→ **How to complete this task**: When a line below holds the string "computer", show that line.

*** Opening of The records ***

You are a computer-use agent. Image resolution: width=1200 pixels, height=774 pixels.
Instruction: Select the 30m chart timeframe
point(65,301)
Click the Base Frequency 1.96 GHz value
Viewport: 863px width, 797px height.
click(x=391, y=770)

*** Close of The records ***
*** Opening of The records ***

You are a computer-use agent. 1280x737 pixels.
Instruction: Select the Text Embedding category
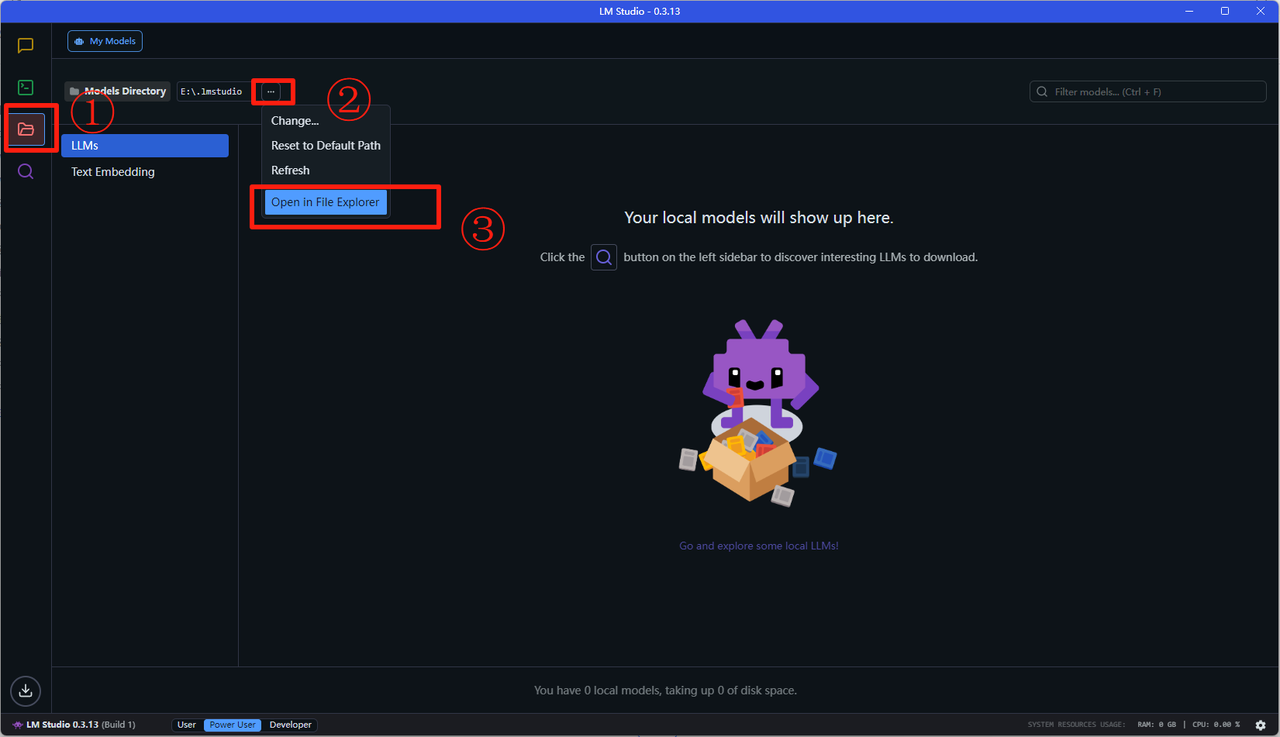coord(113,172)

*** Close of The records ***

→ **Your response**:
You are a computer-use agent. Image resolution: width=1200 pixels, height=774 pixels.
You are a computer-use agent. 1280x737 pixels.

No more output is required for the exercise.